I think about walls often. There are a few walls that come to my mind immediately. The Great Wall of China (which I have visited), the Berlin Wall (which I hope to visit one day… the part that is left as a reminder) , the Israeli Wall in the West Bank (which I hope will come down one day soon), the big border fences/walls on the US-Mexico border and the EU border in Greece… Just to name a few walls that are meant to keep people apart.

Some build prisons to keep people in; others build fortresses to keep people out. Like the Great Wall of China built to keep the invaders out. But most walls have two sides and it depends on which side you live. Like the Berlin Wall which was supposed to keep out the ‘fascists’ and ‘capitalists’ from the West. Only nobody from the West would risk their lives to climb this wall; the desperate attempts were made by people from the East side of the wall who felt like were living in a prison.

I watched again the scenes of people collapsing on the ground and crying when they had escaped to West Germany… People running through the barbed wire and not caring if they get injured.
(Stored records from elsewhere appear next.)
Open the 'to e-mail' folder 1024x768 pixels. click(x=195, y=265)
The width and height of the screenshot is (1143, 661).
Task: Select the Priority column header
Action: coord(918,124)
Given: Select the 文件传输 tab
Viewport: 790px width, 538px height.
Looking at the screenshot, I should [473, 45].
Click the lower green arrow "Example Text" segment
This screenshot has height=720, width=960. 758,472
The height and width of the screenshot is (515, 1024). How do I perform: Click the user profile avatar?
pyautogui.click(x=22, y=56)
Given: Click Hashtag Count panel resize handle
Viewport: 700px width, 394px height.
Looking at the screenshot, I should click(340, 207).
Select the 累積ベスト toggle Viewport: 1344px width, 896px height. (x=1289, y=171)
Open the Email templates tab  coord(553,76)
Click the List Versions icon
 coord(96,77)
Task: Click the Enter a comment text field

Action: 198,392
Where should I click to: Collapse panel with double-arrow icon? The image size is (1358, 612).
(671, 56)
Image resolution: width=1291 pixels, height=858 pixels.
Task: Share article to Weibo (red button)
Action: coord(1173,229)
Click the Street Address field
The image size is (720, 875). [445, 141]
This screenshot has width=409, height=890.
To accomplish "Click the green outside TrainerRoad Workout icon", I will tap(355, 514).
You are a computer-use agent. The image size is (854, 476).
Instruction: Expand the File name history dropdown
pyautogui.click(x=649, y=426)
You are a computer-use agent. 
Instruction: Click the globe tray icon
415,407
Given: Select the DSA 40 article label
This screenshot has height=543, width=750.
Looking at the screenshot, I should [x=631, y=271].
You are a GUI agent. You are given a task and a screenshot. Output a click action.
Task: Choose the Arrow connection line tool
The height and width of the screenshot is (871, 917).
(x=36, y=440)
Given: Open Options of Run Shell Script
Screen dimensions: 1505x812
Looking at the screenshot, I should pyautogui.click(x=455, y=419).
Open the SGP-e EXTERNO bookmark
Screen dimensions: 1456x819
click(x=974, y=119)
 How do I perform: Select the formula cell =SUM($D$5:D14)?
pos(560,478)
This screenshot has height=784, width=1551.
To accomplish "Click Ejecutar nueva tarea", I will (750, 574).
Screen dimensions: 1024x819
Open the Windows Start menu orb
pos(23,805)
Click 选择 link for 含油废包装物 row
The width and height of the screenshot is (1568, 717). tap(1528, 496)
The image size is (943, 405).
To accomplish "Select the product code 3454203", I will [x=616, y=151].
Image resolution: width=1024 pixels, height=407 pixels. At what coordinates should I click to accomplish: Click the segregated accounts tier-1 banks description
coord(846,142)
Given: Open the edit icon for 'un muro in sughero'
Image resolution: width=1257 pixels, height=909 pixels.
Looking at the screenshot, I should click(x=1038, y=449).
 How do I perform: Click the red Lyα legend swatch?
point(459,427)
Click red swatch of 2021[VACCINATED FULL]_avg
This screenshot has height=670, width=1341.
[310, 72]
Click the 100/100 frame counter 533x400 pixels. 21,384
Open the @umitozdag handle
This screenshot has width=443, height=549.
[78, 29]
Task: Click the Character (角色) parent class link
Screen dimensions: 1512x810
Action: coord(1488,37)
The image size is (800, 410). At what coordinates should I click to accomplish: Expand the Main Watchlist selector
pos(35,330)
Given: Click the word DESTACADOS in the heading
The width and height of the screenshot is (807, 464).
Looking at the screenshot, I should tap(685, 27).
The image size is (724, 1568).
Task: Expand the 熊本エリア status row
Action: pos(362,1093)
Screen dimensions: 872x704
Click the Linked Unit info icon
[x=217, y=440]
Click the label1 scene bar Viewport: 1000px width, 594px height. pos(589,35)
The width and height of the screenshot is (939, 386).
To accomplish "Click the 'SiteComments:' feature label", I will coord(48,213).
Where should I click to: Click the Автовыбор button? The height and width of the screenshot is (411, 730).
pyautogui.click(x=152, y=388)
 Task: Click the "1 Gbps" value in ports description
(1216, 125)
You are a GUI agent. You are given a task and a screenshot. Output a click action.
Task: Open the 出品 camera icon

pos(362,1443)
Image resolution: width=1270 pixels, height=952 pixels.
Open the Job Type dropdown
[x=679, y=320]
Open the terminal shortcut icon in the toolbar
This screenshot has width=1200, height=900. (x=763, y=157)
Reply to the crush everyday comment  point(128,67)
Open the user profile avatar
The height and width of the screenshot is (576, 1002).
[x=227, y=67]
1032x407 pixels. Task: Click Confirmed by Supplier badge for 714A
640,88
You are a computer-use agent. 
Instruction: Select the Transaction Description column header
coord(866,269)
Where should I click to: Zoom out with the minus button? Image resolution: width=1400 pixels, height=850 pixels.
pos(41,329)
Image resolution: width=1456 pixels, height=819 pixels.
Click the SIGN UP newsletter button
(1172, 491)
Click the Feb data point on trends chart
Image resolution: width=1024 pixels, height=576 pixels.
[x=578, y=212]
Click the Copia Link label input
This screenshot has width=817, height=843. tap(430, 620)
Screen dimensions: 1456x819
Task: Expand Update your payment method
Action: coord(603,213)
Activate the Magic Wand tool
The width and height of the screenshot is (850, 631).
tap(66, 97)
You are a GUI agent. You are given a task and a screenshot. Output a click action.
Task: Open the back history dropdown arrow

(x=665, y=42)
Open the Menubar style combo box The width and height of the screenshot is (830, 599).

And then the amazing scenes of Berlin Wall coming down and people rejoicing and celebrating and embracing and crying… The wall that separated families and nation and people for decades coming down without any violence or single shot.

I remember in my own country Latvia how the Baltic beach was considered an invisible wall. The border of Soviet Union to protect us from those ‘capitalists’. The beach sand was raked, so that anyone trying to cross the sea would leave footprints… We all knew if anyone even tried  which way the footprints would point. In USSR we built prisons…

The Wall in the West Bank is called ‘separation’ fence or ‘security’ fence in the Hebrew and the wall of ‘apartheid’ in Arabic. It depends which side of the wall you live or what you think in your heart – is it to keep people out or keep people in?

In Europe, we build our fences to keep people ‘out’. Those we don’t want. We build fortresses…

These are the visible walls, but what about the invisible ones? I keep discovering them in my own heart. To dismantle a wall we start by removing one brick, one stone, one block at a time. So, I will start with myself because I don’t want to be just another brick in the wall.